» SOURCE DOCUMENT:
# # #

Maybe. Another solution would be to put it after anything that may present 
any error. I wonder how ofter do we get kvm to fail startup, though.

> > diff --git a/arch/arm64/kvm/dirty_bit.c b/arch/arm64/kvm/dirty_bit.c
> > index 32fe938d6bf70..789da8712b1b4 100644
> > --- a/arch/arm64/kvm/dirty_bit.c
> > +++ b/arch/arm64/kvm/dirty_bit.c
> [ ... ]
> > @@ -14,3 +21,93 @@
> >  	(((x) << HDBSS_ENTRY_TTWL_SHIFT) & HDBSS_ENTRY_TTWL_MASK)
> >  #define HDBSS_ENTRY_TTWL_RESV HDBSS_ENTRY_TTWL(-4)
> >  #define HDBSS_ENTRY_IPA GENMASK_ULL(55, 12)
> > +
> > +static __ro_after_init int hacdbsirq = -1;
> > +
> > +static irqreturn_t hacdbsirq_handler(int irq, void *pcpu)
> > +{
> > +	u64 cons = read_sysreg_s(SYS_HACDBSCONS_EL2);
> > +	unsigned long err = FIELD_GET(HACDBSCONS_EL2_ERR_REASON, cons);
> > +
> > +	switch (err) {
> > +	case HACDBSCONS_EL2_ERR_REASON_NOF:
> > +		this_cpu_write(hacdbs_pcp.status, HACDBS_IDLE);
> > +		break;
> > +	case HACDBSCONS_EL2_ERR_REASON_IPAHACF:
> > +		/* When size not a power of two >= 4k, exit with reserved TTLW */
> > +		int index = FIELD_GET(HACDBSCONS_EL2_INDEX, cons);
> 
> [Severity: Low]
> Does this variable declaration cause a build failure?

No

> Under standard C rules,
> a label can only be attached to a statement, and a declaration is not a
> statement.

That's not a label.

> 
> > +
> > +		if (index >= this_cpu_read(hacdbs_pcp.size)) {
> > +			this_cpu_write(hacdbs_pcp.status, HACDBS_IDLE);
> > +			break;
> > +		}
> > +		fallthrough;
> > +	case HACDBSCONS_EL2_ERR_REASON_STRUCTF:
> > +	case HACDBSCONS_EL2_ERR_REASON_IPAF:
> > +		this_cpu_write(hacdbs_pcp.status, HACDBS_ERROR);
> > +		break;
> 
> [Severity: High]
> What happens if the hardware reports an undefined or reserved error reason
> in HACDBSCONS_EL2_ERR_REASON?

# # #

» MATERIAL:
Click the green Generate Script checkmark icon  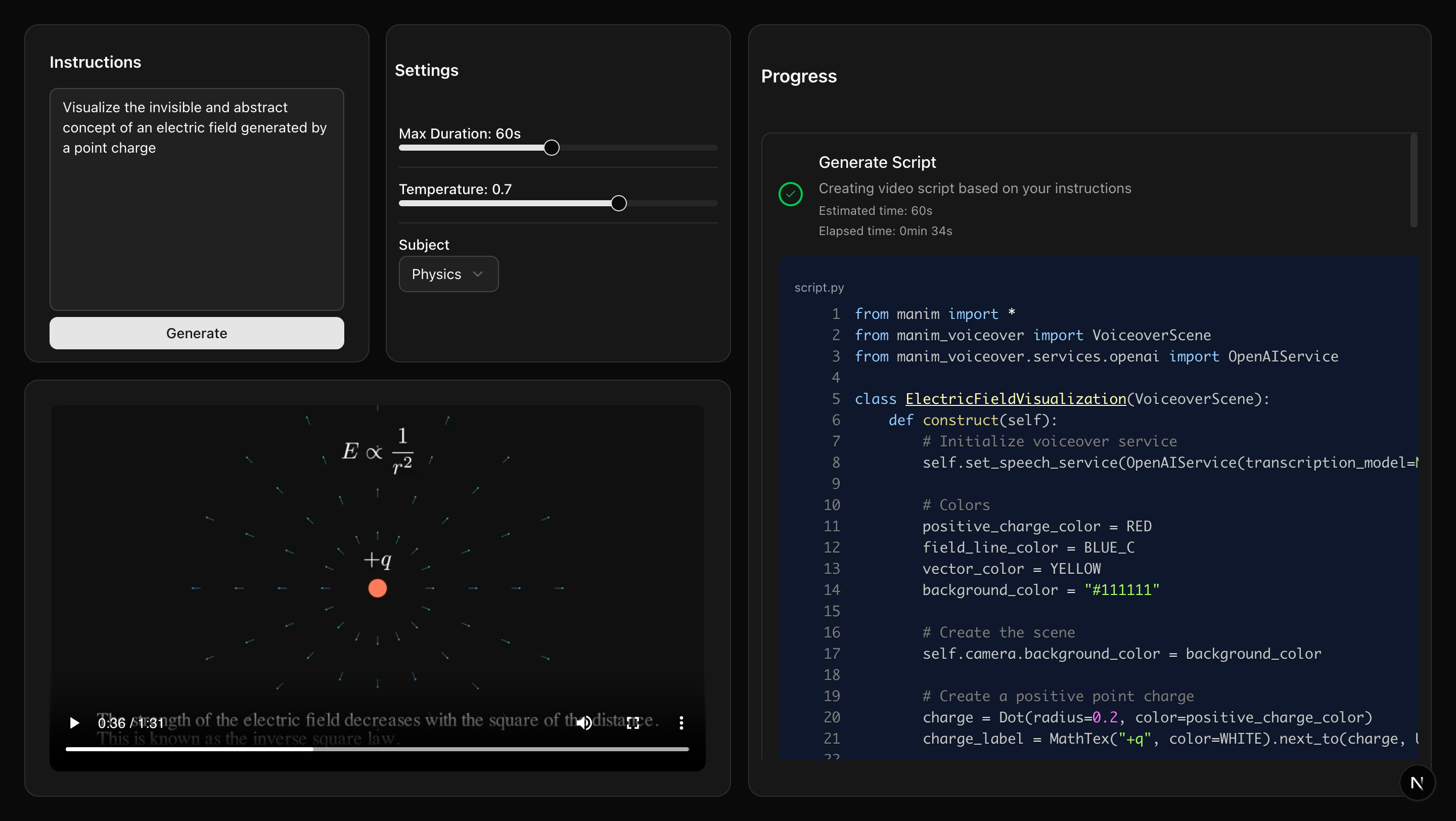pos(790,194)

# # #

» TASKS TO PERFORM:
**A)** In the patch review, why does the reviewer ask whether the declaration of `index` could cause a build failure, and how does the author respond? Answer in one to three sentences.
**B)** Continue the patch review for the arm64 KVM dirty_bit.c change from the point where it stops.
The data was taken from a source separate from the patch review.

» TASK RESPONSES:
**A)** The reviewer reasons that under standard C rules a label can only be attached to a statement, and a declaration is not a statement. The author answers that it does not cause a build failure, saying that it is not a label.

**B)**
> 
> Without a default: case, the tracking status wouldn't be updated, remaining
> as HACDBS_RUNNING. Could this cause the synchronous wfi() wait loop in
> dirty_bit_clear() to spin forever and lock up the host CPU?

I get the error code by reading a 2-bit bitfield. There can only be 4 
different combinations here, and all are dealt with. 

> 
> > +	}
> > +
> > +	return IRQ_HANDLED;
> > +}
> 
> [Severity: Critical]
> Is it necessary to write back to a hardware register to acknowledge or clear
> the active source of this interrupt before returning?
> 
> The ACPI MADT registers the HACDBS interrupt as ACPI_LEVEL_SENSITIVE.
> Since a level-triggered interrupt remains asserted until explicitly cleared,
> would returning IRQ_HANDLED without clearing the hardware signal trap the CPU
> in an infinite loop of executing the ISR?
> 

I am pretty sure this is done by generic code.

> > +
> > +void kvm_hacdbs_cpu_up(void)
> > +{
> > +	if (hacdbsirq < 0)
> > +		return;
> > +
> > +	enable_percpu_irq(hacdbsirq, IRQ_TYPE_LEVEL_HIGH);
> > +	this_cpu_write(hacdbs_pcp.status, HACDBS_IDLE);
> > +}
> 
> [Severity: Medium]
> Could this sequence cause a race condition if a pending interrupt fires
> immediately upon being unmasked?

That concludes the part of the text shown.